News / Economy

Slowing Chinese Growth Tops APEC Agenda

Chinese President Hu Jintao was one of the first leaders to arrive in Vladivostok for the Asia-Pacific Economic Cooperation (APEC) summit.
 
As Asia-Pacific leaders gather in the Russian city for their annual heads-of-state forum on Saturday, slowing growth and investment in China, Asia's largest economy, is set to dominate the agenda.
 
Despite slower orders for Chinese manufacturers, China's growth still tops seven percent.
 
"In the very near term, I think the key word is stabilization," said Hong Kong economist Shen Minggao, head of China research for Citigroup, who expects to see measures to stabilize the economy and avoid social unrest undertaken.
 
"But promoting consumption or services are deemed longer-term measures," he says. "So in the very near term, they have to go back to the traditional growth engines, for example exports."
 
At a meeting of APEC ministers held on Thursday, Australian Finance Minister Penny Wong said China has a record of making the right moves.
 
"While there has been some moderation in Chinese growth, our observation would be — and I think that it is a sound one — that Chinese authorities have room to move, to support growth consistent with the plans they have outlined," she said.
 
But according to Dan Ikenson, director of trade policy studies at the Cato Institute, a Washington-based libertarian think tank, Chinese research and development lags behind most other major economies.
 
"China is very good at mid-level manufacturing and assembly.

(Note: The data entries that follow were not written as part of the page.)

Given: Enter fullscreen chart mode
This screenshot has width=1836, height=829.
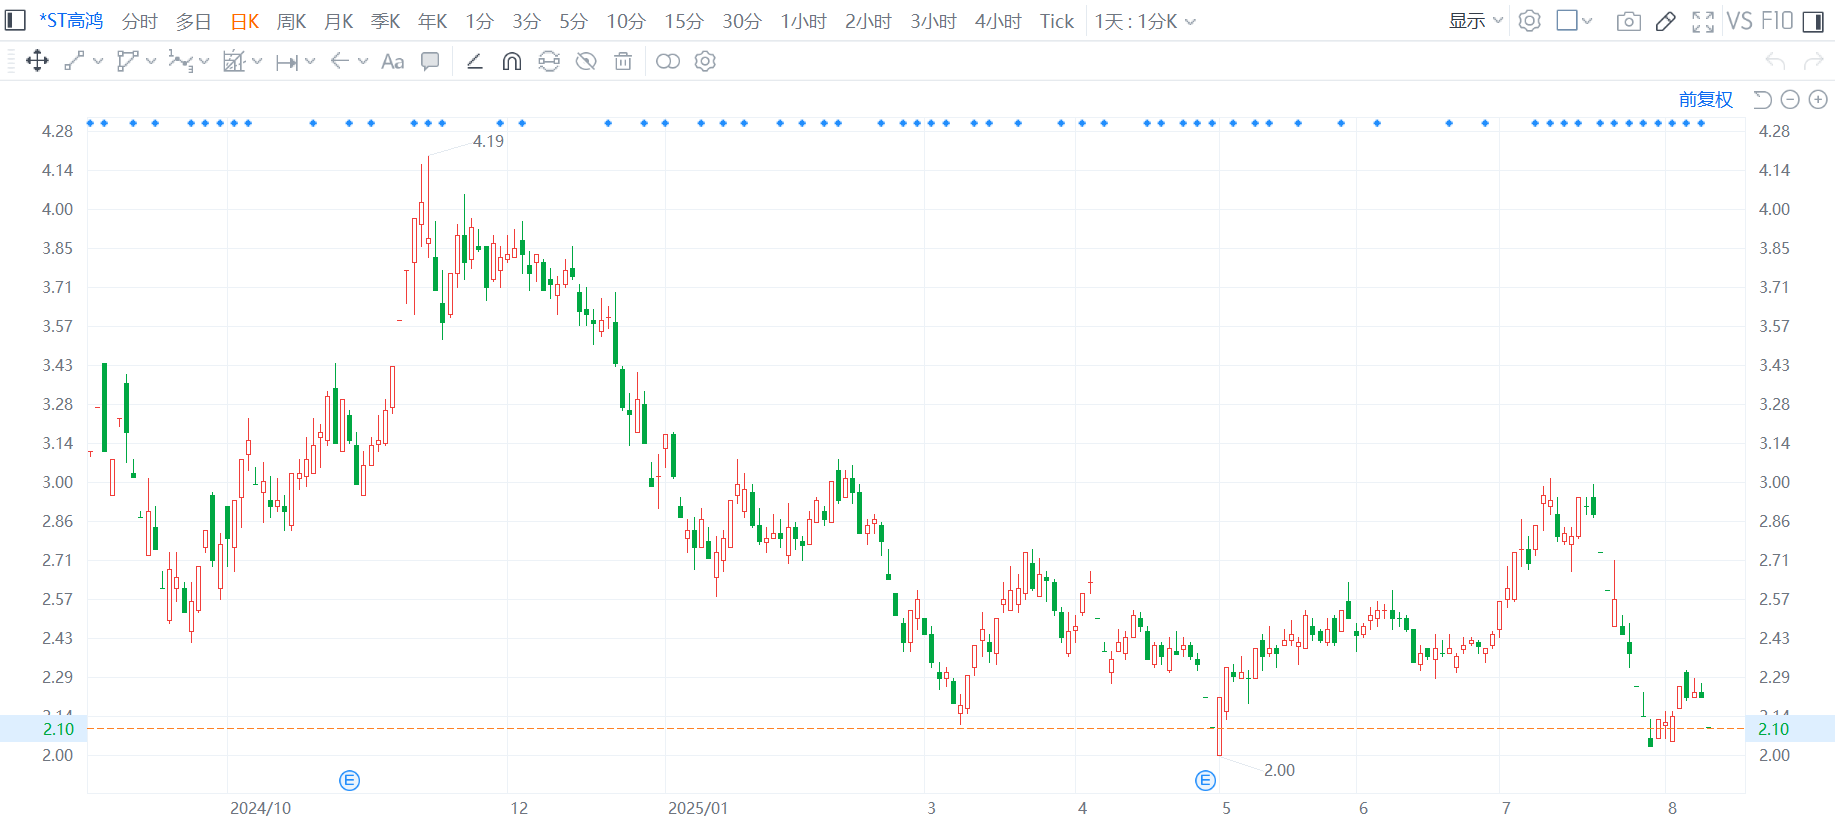Looking at the screenshot, I should click(x=1703, y=21).
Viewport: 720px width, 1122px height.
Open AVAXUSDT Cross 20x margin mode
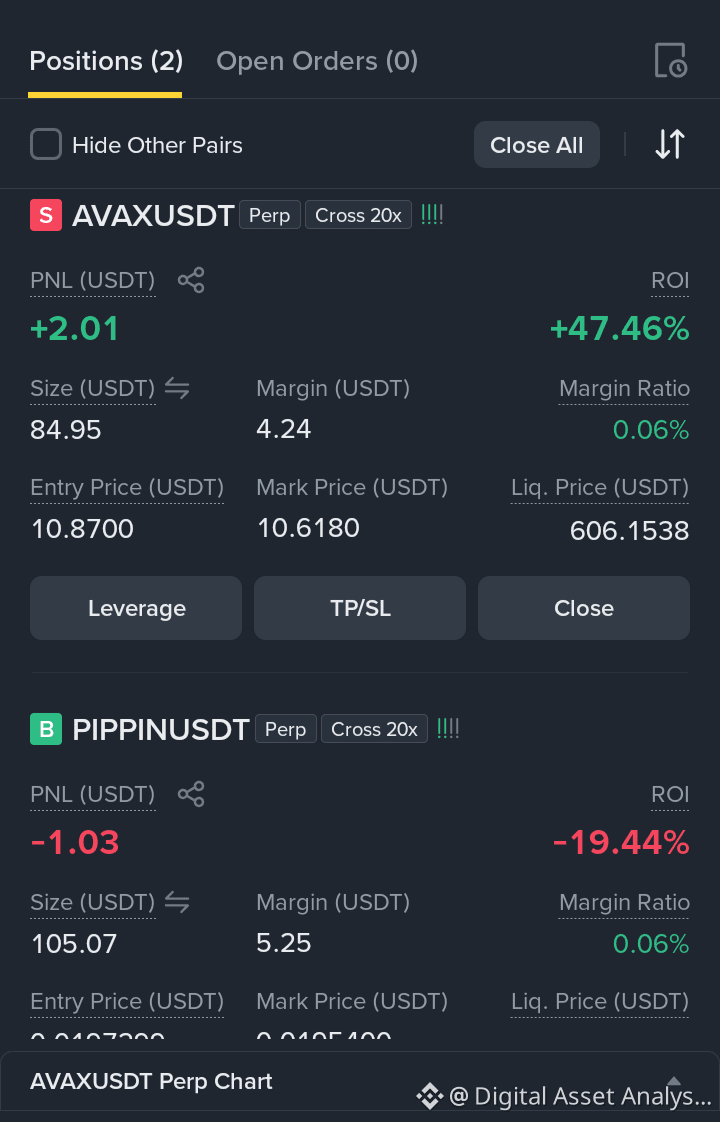click(359, 215)
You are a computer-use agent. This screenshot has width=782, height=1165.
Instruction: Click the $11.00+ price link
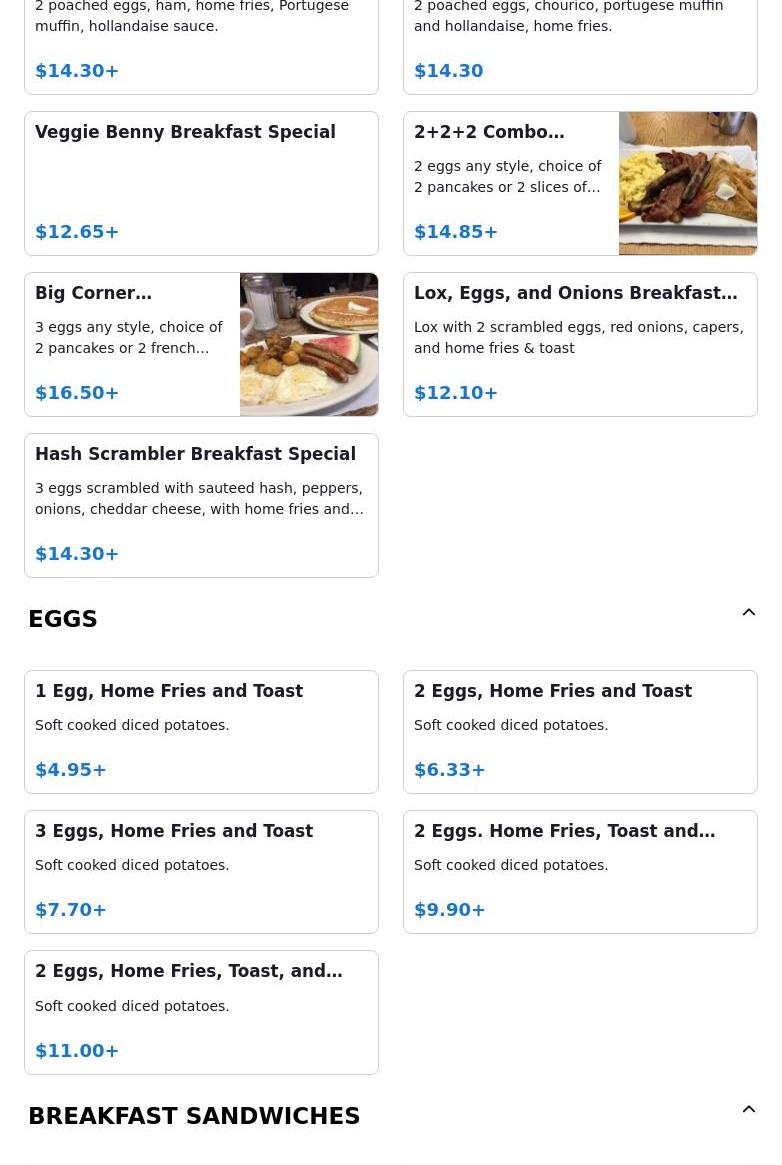tap(76, 1051)
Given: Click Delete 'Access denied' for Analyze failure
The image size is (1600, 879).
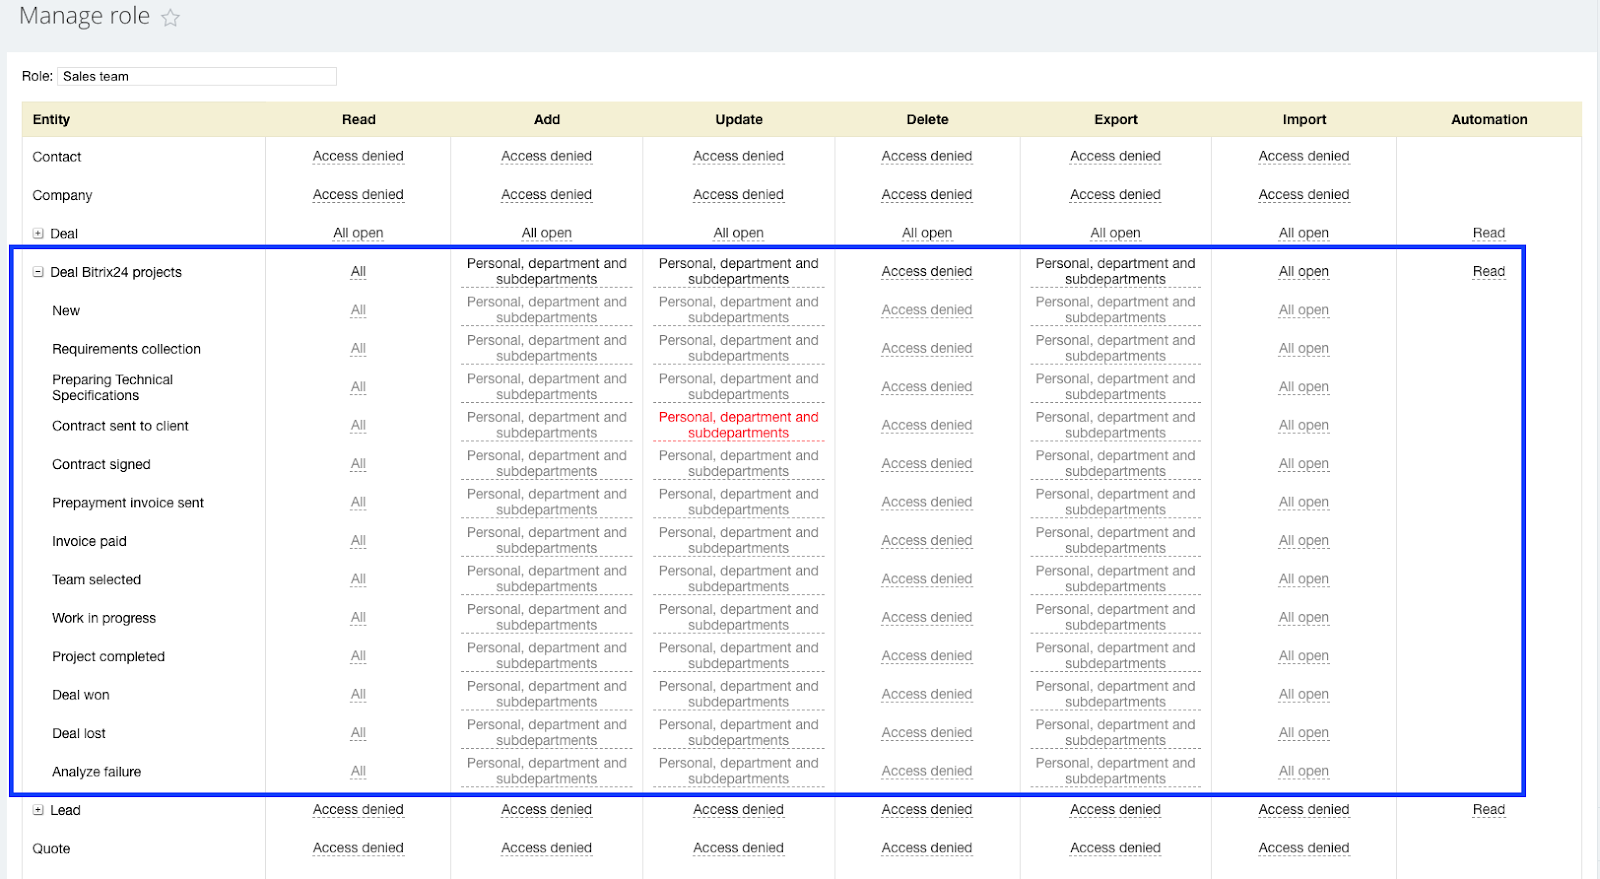Looking at the screenshot, I should [927, 771].
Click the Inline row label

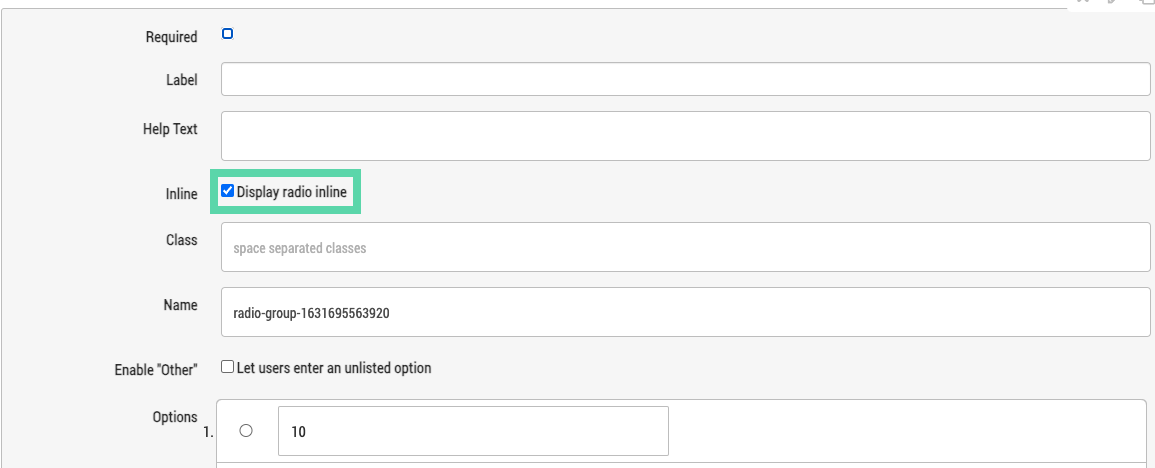pos(182,194)
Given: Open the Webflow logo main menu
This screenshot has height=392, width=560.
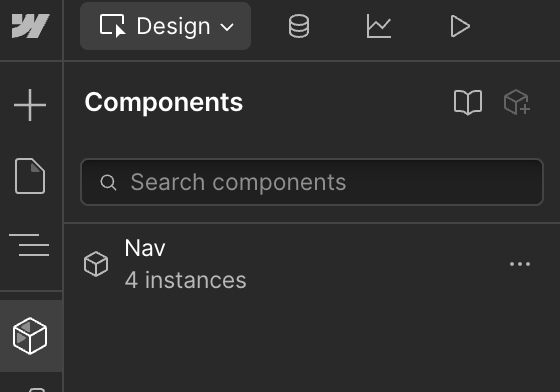Looking at the screenshot, I should (30, 26).
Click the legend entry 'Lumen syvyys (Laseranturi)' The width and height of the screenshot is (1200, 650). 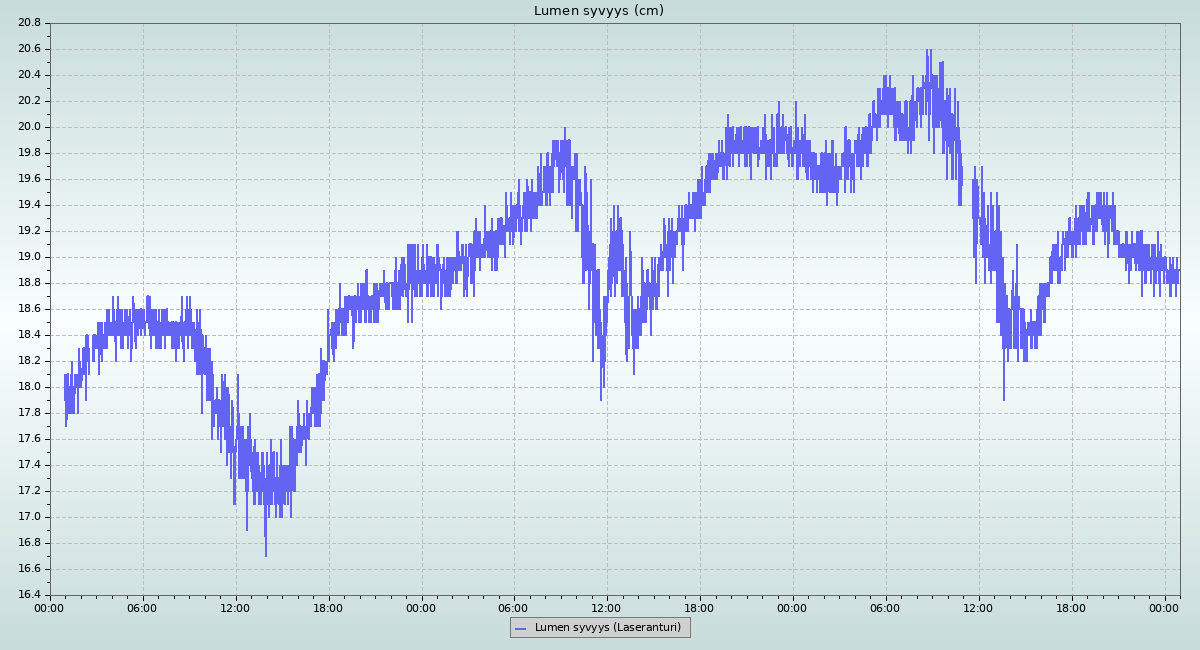pos(607,627)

They want to work their way up the value chain. The problem is they do not have the right policies in place to do that," he said. "You need a culture of dissent. Not only do we have a culture that tolerates dissent here [in the U.S.], but it encourages it, and that is what you need for innovation."
 
Without expanded Chinese civil liberties, he says, the country is a poor long-term driver for growth among its fellow APEC member nations. And the APEC summit itself, he adds, is not usually a place where many deals get done.
 
"It is almost like a cocktail party that your boss insists that you go to because maybe some future business is going to come out of some handshake or something," he said. "But there is not much more too it than that. I think there is a reluctance of countries, of government, to turn their back on it and say, 'Eh, this is not worth our time', because who knows? Maybe next year something concrete will come out of it."
 
At this year's summit, APEC leaders are also expected to discuss trade and investment liberalization, greater regional economic integration, and food security.